One of the western world’s ‘hottest’ city residential markets has introduced a near-instant 15 per cent price surcharge on properties purchased by foreigners - prompting debate on whether it could or should happen in the UK.
The Liberal government in the Canadian province of British Columbia has introduced the surcharge on foreign buyers snapping up residential units in the so-called ‘metro’ area of Vancouver. The legislation, passed this week, sees the tax starting on August 2 - next Tuesday.
Media reports from Canada suggest that new figures show foreigners - chiefly the Chinese - buying more than Can$1 billion worth of property in British Columbia in the five weeks from June 10 to July 14. Some 85 per cent of it was in one relatively small area known as Lower Mainland.

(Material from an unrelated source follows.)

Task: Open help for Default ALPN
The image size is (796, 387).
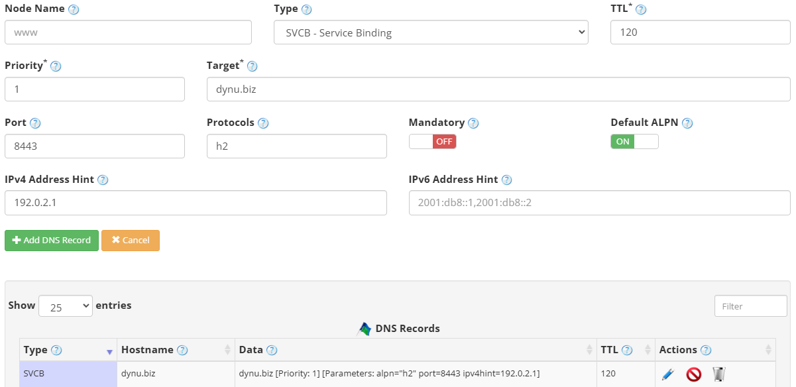Action: (x=687, y=123)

The tax also applies to institutions that purchase residential units, but will not apply to commercial properties. In a bid to avoid some of the ‘smoke and mirrors’ problems seen in Britain and elsewhere, the BC government has given itself the authority to examine the citizenship status of directors and the beneficiaries of corporate profits in deciding whether to add taxes.

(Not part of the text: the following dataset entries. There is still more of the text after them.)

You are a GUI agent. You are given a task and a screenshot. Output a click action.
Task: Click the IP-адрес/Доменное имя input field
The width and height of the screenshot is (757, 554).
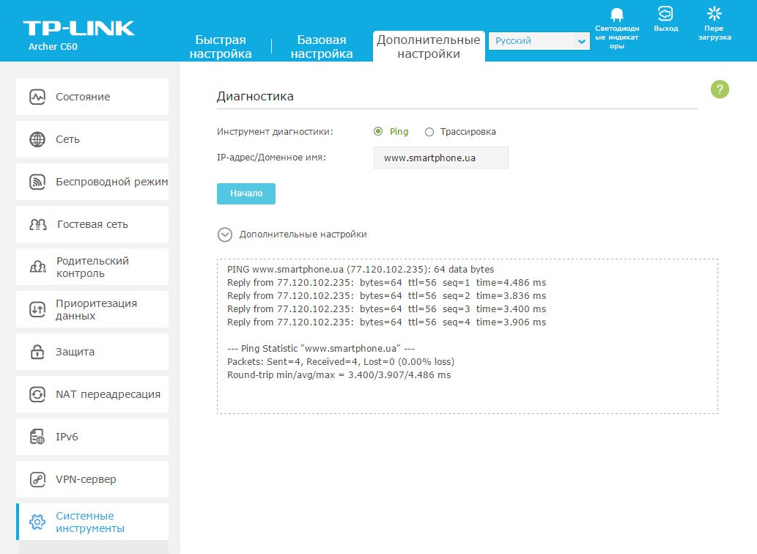point(440,158)
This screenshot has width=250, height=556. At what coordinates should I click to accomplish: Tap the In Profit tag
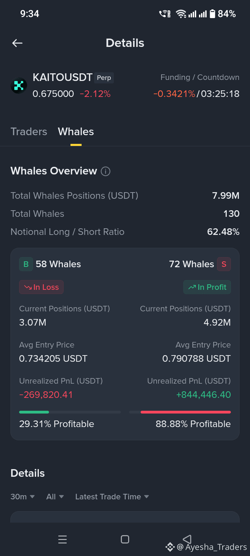point(207,287)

Newspapers in the area say the foreign buyers tax was a surprise move by the BC government which had recalled its parliament for what had been anticipated to be a tax on vacant properties.

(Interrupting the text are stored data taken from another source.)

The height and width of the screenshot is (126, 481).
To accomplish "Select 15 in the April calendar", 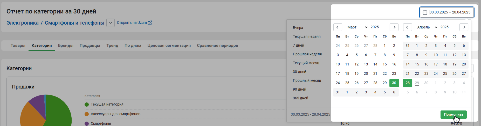I will pos(417,64).
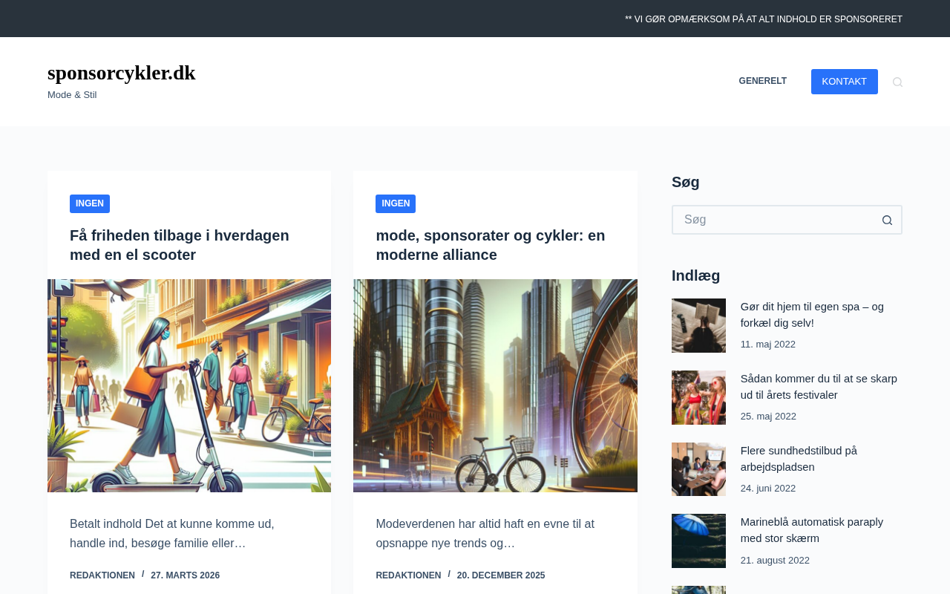Open the blue umbrella post thumbnail
950x594 pixels.
(x=698, y=541)
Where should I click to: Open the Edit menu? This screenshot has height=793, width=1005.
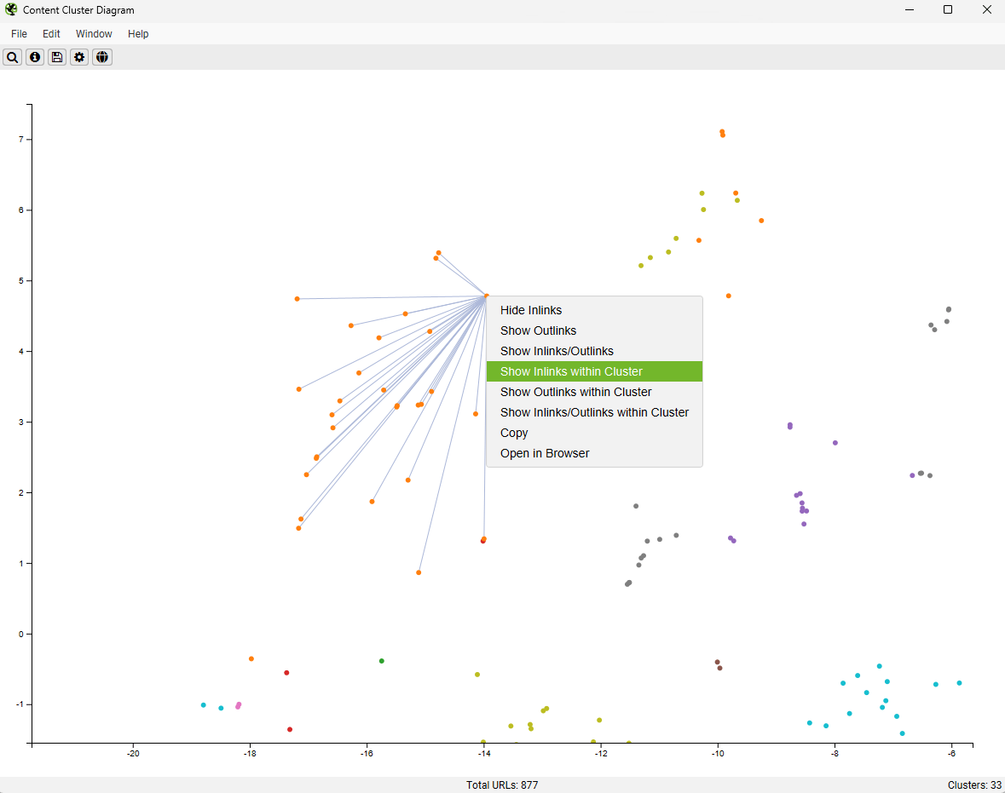click(51, 34)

Vancouver’s concept of a ‘foreign buyer’ surcharge is not unique.
In Asia, Hong Kong launched a 15 per cent surcharge on non-residents in 2012 in a bid to avoid a price bubble caused by, ironically, a surge of mainland Chinese buyers. Singapore has a similar tax regime. Meanwhile overseas buyers in Australia are, in certain cases, restricted to purchasing new-build homes.
In Europe, Denmark’s policy is that non-EU nationals cannot buy a home unless they have lived in the country for five years, are employed there, and the home will be their principal residence.
There are also strict second home controls on overseas buyers. Here in the UK, overseas owners can in some cases have higher capital gains liability when they sell investment properties.
Individual Swiss regions, known as cantons, exercise different levels of control over foreign buyers including - for selected periods - occasional outright bans.